Re: [Rails-devel] Implementation details for revenue calculation

SourceForge Headquarters 225 Broadway Suite 1600 San Diego, CA 92101 +1 (858) 422-6466

This (again) a specific mail on revenue calculation, that addresses Alex 
directly, but I prefer to keep the discussion on the develop list to allow 
archiving. I used the Rails archive throughout the work on my implementation 
and dug out several valuable thoughts (a special thanks goes to John 
Tamplin's contributions, his pseudo code form one of the mails is pretty 
similar to a core part).

I hope that not too many complain, but in fact nobody is forced to read it to 
the end ;-)

Alex,
I have a first phase two prototype working. In fact it was not a too difficult 
task, as I only create a multigraph with new edges, that define the new 
routes.

Then I define "EdgeTravelSets", which define edges that are mutually 
exclusive. This is tracked by the calculator using reference counters, as each 
edge might be excluded by several others.

The first results are promising so far and I believe I found the cause for the 
difference in number of evaluations compared to your implementation. 
The main issue is that on a two phase graph the selection of neighbors is 
different to the original one (by definition). 

The effect was that the search for the 4-train set (8, 5+5, 4D, 6E) took 
between 30 - 140 seconds (compared to 70 seconds without).
At first glance it was amazing that the run time did strongly vary and the 
fact that the best  route is found remarkebly late in the process sheds more 
light, why you believe that my revenue predicitor is of the magic type.

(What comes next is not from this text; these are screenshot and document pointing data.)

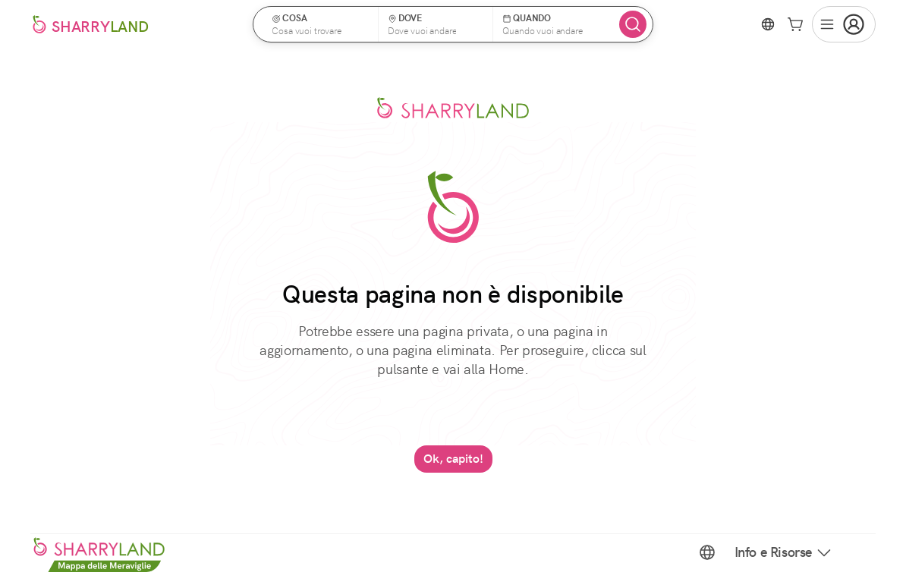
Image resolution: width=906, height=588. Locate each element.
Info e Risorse (784, 552)
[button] (320, 24)
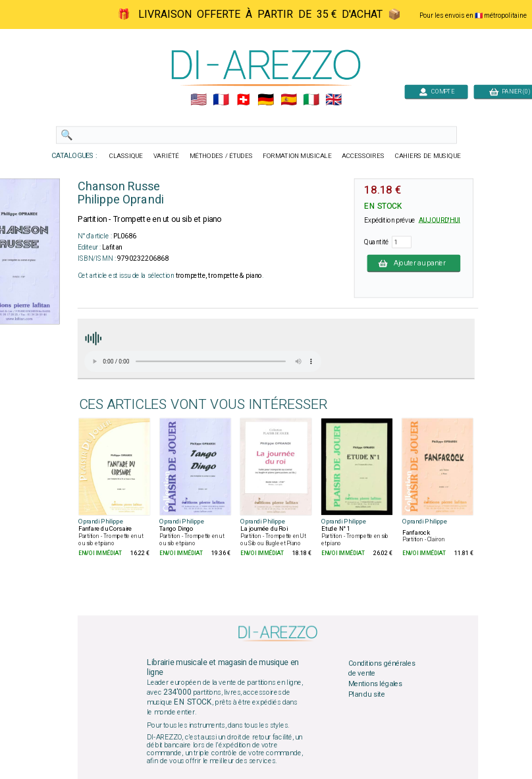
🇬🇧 (333, 100)
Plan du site (367, 694)
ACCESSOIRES (363, 156)
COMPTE (437, 91)
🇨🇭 (243, 100)
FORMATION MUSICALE (297, 156)
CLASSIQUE (126, 156)
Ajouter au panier (414, 263)
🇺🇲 (198, 100)
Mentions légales (375, 684)
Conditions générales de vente (382, 668)
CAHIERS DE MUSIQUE (428, 156)
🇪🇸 (288, 100)
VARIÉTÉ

I still sort the neighbors by value, but the ordering of the (potentially 
multiple) routes to them is random, as they are retrieved from a HashSet.
The ordering of routes is important for the revenue predictor to work well. 
Finding a good solution quick is important.

Without phase two optimization, the choice to visit the most valuable 
(neighboring) vertex is clearly the optimal approach, as each neigbor is one 
track piece away. Thus the "costs" of each neighbor is identical.

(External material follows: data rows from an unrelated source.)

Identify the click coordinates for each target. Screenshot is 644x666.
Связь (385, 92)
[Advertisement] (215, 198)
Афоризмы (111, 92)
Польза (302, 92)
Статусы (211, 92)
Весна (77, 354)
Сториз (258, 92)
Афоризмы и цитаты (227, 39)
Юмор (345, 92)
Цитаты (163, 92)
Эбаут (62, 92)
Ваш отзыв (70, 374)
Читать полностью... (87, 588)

If you have done a phase two optimization, the most valuable vertex can be 
quite far away, thus blocking several track pieces at the same time and 
ruling out a lot of other connections. Thus for phase two the cost of each 
neighboring vertex vary substantially. Accordingly the cost has to be 
considered: The number of edges excluded must be an additional important 
criteria to select the routes. 

Take an example:
Is it better to run for a nearby 20 vertex (which excludes one other route) or 
the far away 50 vertex (which excludes three other routes and potentially 
bypasses the 10 vertex). There is no clear answer, but our preliminary 
results and my experiences with 18xx routes, implies that it is usually 
better to go for nearby stations first and save track first.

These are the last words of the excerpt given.